Stored dataset items:
-------

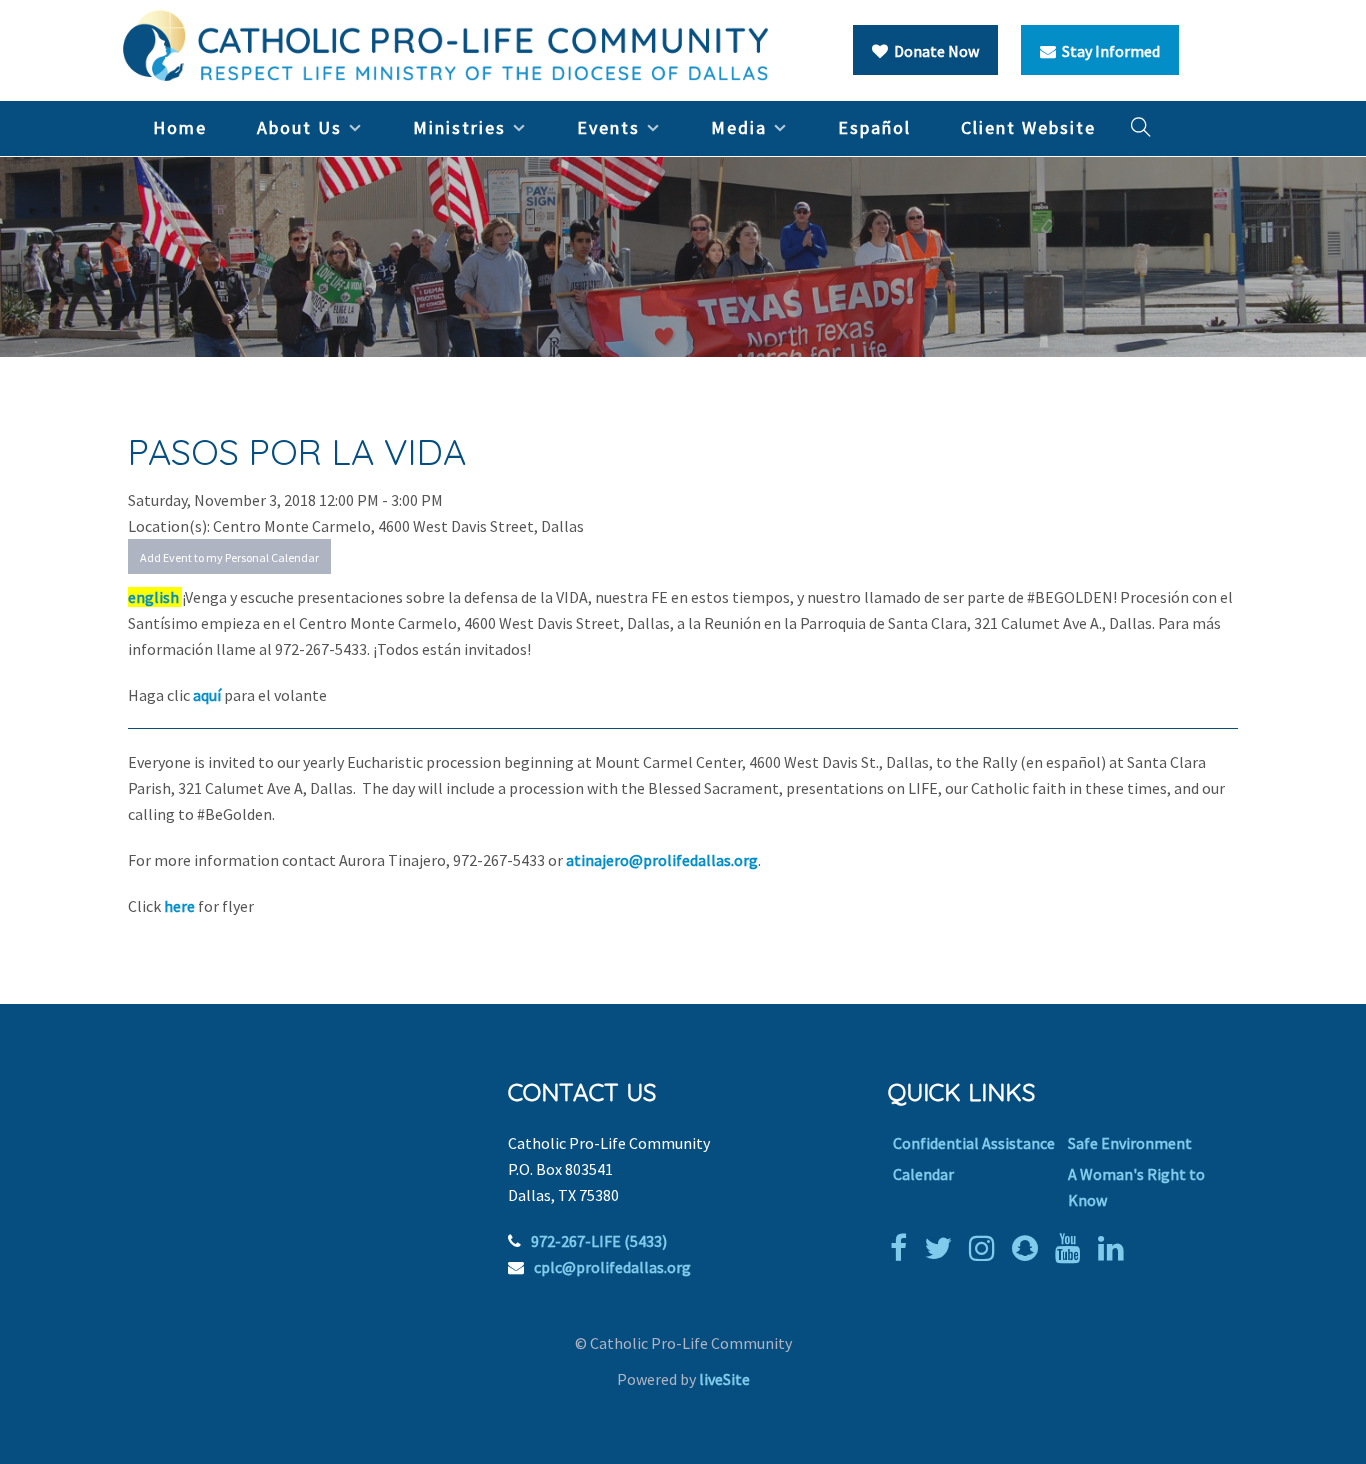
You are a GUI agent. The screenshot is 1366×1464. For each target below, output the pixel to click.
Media (739, 127)
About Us (299, 127)
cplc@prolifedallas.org (612, 1267)
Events (608, 127)
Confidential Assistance (974, 1143)
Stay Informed (1108, 51)
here (181, 906)
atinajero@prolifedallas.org (662, 860)
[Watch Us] (1073, 1248)
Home (180, 127)
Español (874, 127)
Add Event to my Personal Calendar (229, 557)
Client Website (1028, 127)
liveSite (724, 1379)
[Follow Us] (943, 1248)
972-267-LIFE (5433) (599, 1241)
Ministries (459, 127)
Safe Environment (1130, 1143)
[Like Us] (903, 1248)
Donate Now (933, 51)
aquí (208, 695)
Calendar (923, 1174)
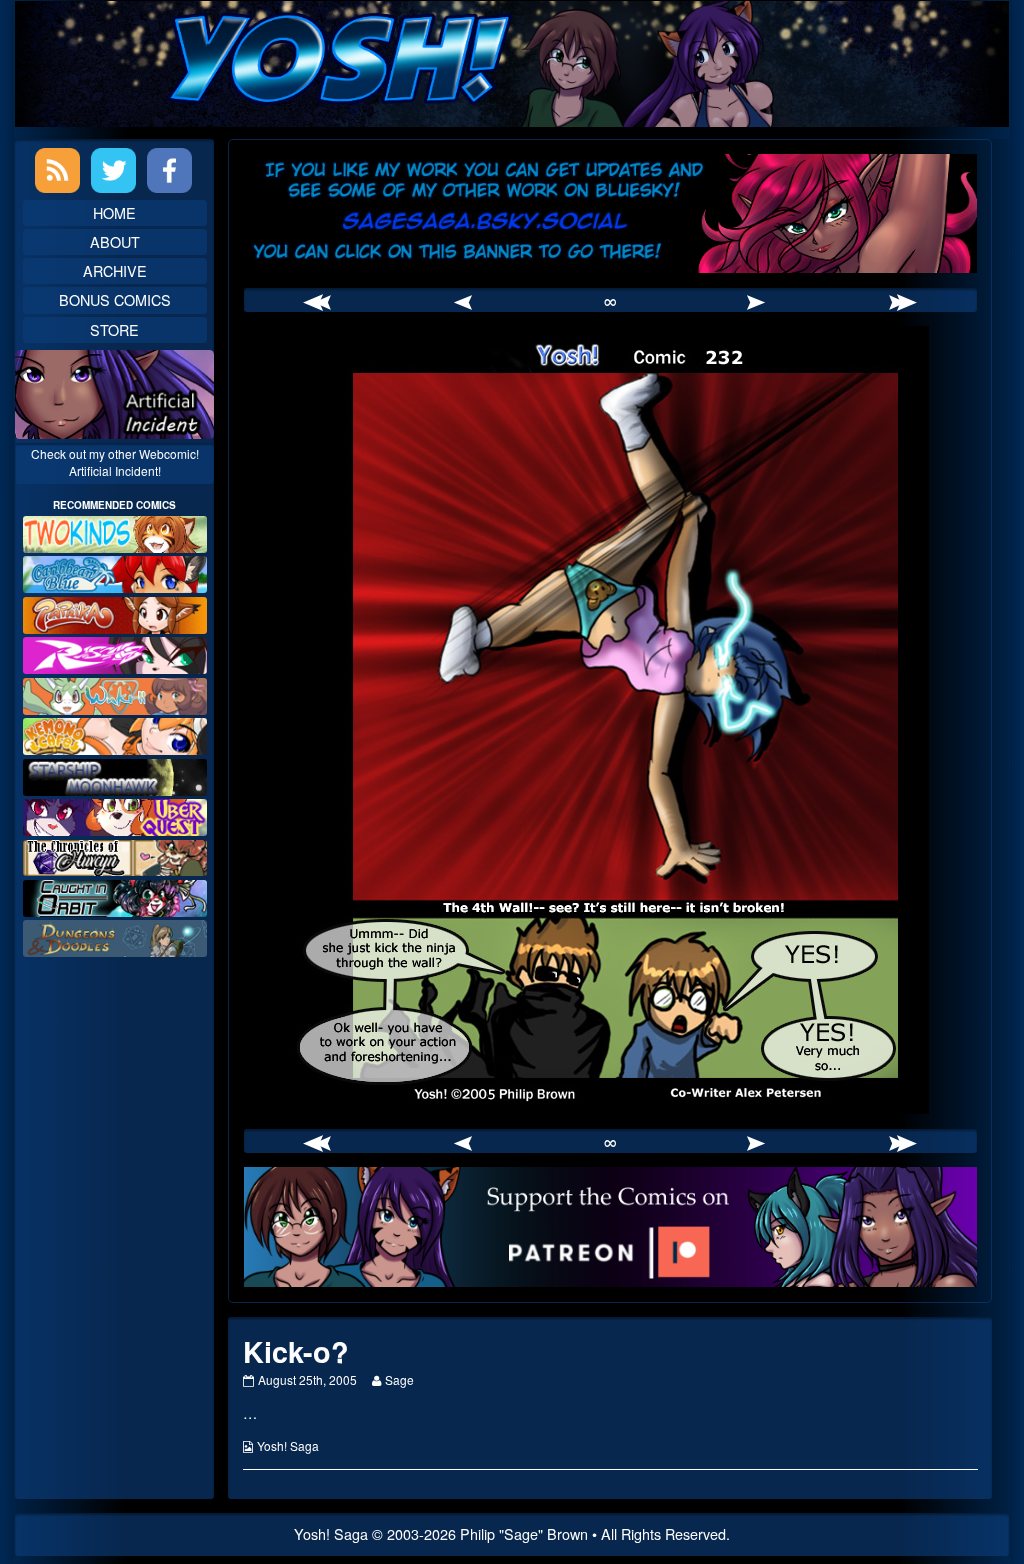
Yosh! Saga (288, 1445)
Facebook (169, 170)
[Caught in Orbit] (115, 895)
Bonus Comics (115, 299)
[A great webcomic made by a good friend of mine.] (115, 531)
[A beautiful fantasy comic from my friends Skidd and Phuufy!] (115, 814)
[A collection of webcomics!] (115, 733)
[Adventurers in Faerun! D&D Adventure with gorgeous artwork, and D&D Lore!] (115, 936)
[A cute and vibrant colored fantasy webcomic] (115, 693)
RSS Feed (57, 170)
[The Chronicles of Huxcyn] (115, 855)
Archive (115, 270)
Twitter (113, 170)
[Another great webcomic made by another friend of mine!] (115, 572)
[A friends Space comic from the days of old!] (115, 774)
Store (114, 329)
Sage (399, 1379)
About (115, 241)
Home (114, 212)
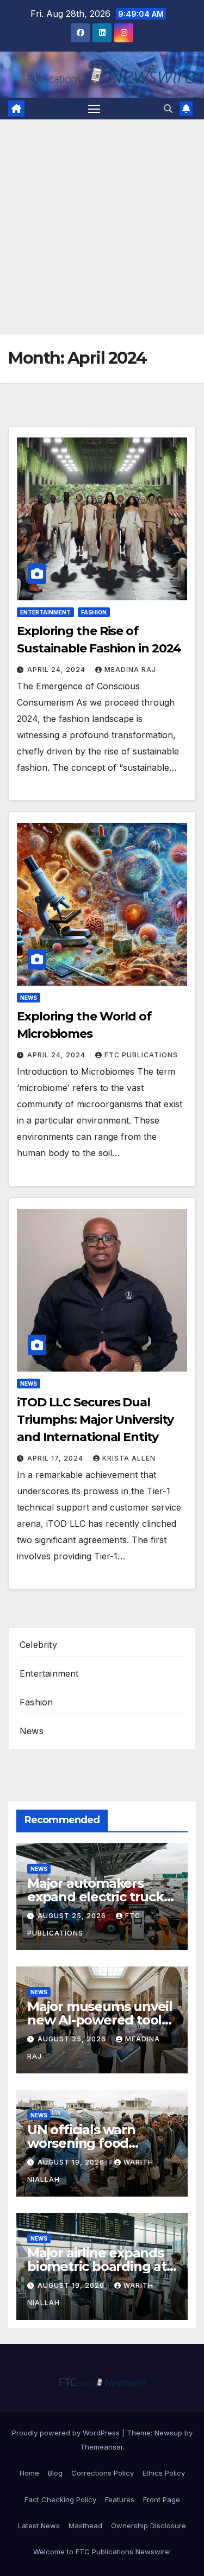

-------

§ **What you need to do**
Images stay out, but the rest of the data above must be repeated exactly.

§ **Answer area**
You are a GUI agent. The screenshot is 1366×1464. For each target below, output the pixel to click.
Media (739, 127)
About Us (299, 127)
cplc@prolifedallas.org (612, 1267)
Events (608, 127)
Confidential Assistance (974, 1143)
Stay Informed (1108, 51)
here (181, 906)
atinajero@prolifedallas.org (662, 860)
[Watch Us] (1073, 1248)
Home (180, 127)
Español (874, 127)
Add Event to my Personal Calendar (229, 557)
Client Website (1028, 127)
liveSite (724, 1379)
[Follow Us] (943, 1248)
972-267-LIFE (5433) (599, 1241)
Ministries (459, 127)
Safe Environment (1130, 1143)
[Like Us] (903, 1248)
Donate Now (933, 51)
aquí (208, 695)
Calendar (923, 1174)
Yosh! Saga (288, 1445)
Facebook (169, 170)
[Caught in Orbit] (115, 895)
Bonus Comics (115, 299)
[A great webcomic made by a good friend of mine.] (115, 531)
[A beautiful fantasy comic from my friends Skidd and Phuufy!] (115, 814)
[A collection of webcomics!] (115, 733)
[Adventurers in Faerun! D&D Adventure with gorgeous artwork, and D&D Lore!] (115, 936)
[A cute and vibrant colored fantasy webcomic] (115, 693)
RSS Feed (57, 170)
[The Chronicles of Huxcyn] (115, 855)
Archive (115, 270)
Twitter (113, 170)
[Another great webcomic made by another friend of mine!] (115, 572)
[A friends Space comic from the days of old!] (115, 774)
Store (114, 329)
Sage (399, 1379)
About (115, 241)
Home (114, 212)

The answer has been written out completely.